■ **What you will do**
Without changing a character, return the entries, but not the images they hold.

■ **Input**
==================================================

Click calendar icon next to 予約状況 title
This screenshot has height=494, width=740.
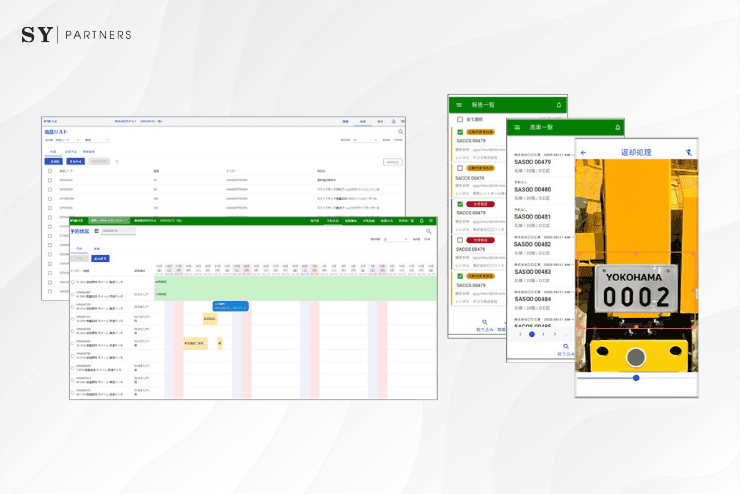pos(96,231)
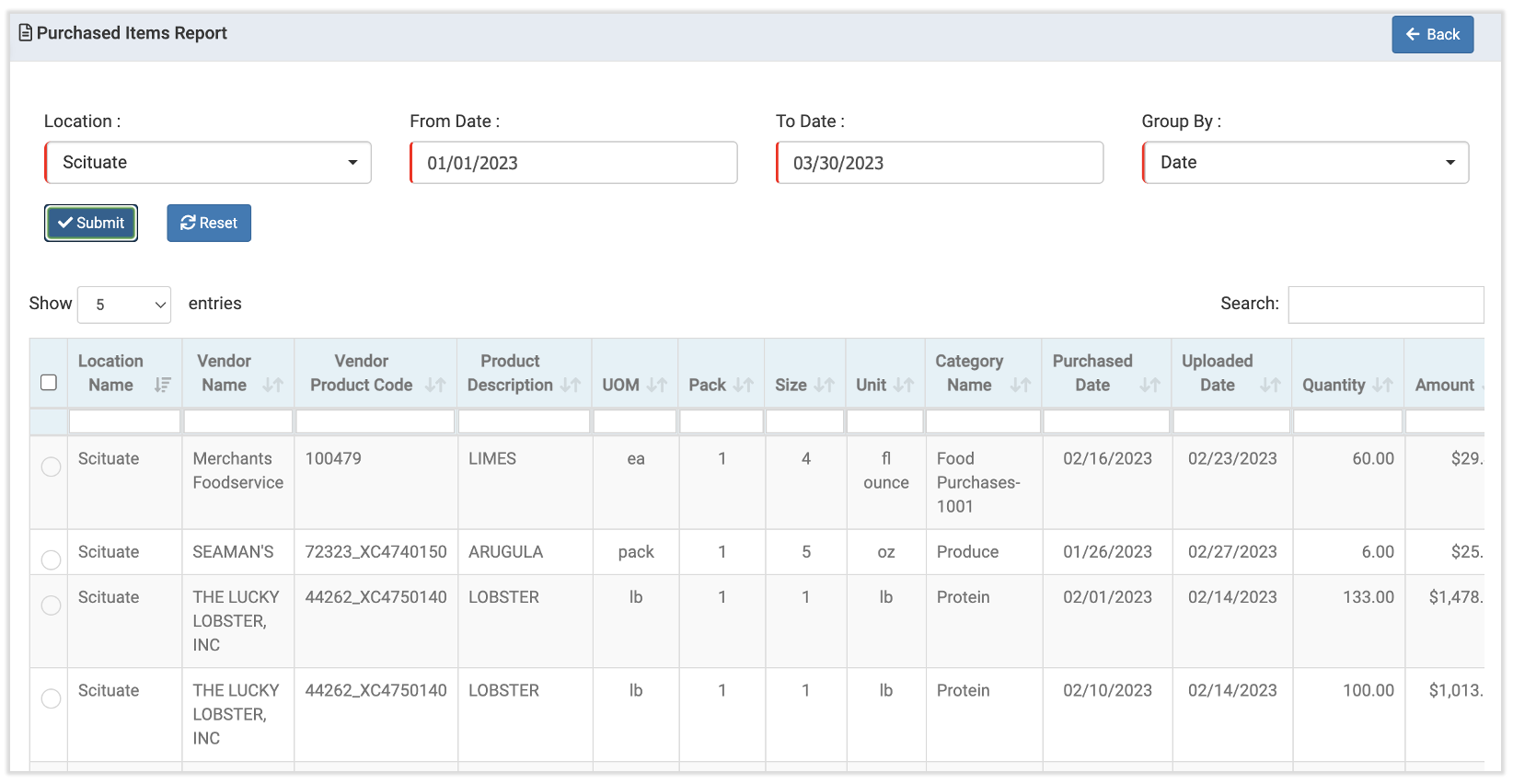This screenshot has height=784, width=1513.
Task: Select the radio button for LIMES row
Action: tap(52, 467)
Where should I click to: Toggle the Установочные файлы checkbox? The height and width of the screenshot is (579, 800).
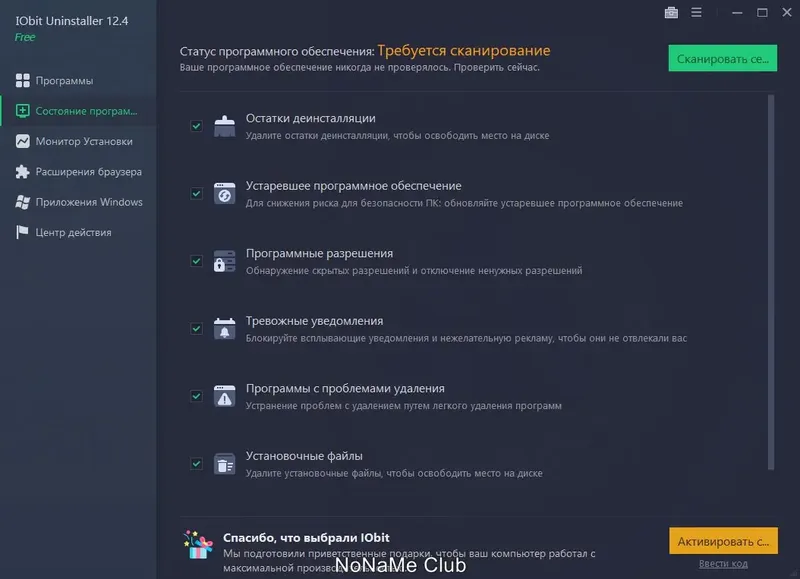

==================================================

■ **Result of this task**
Click calendar icon next to 予約状況 title
This screenshot has height=494, width=740.
pos(96,231)
This screenshot has height=784, width=1513.
Task: Select the radio button for LIMES row
Action: tap(52, 467)
Where should I click to: Toggle the Установочные файлы checkbox? The height and width of the screenshot is (579, 800).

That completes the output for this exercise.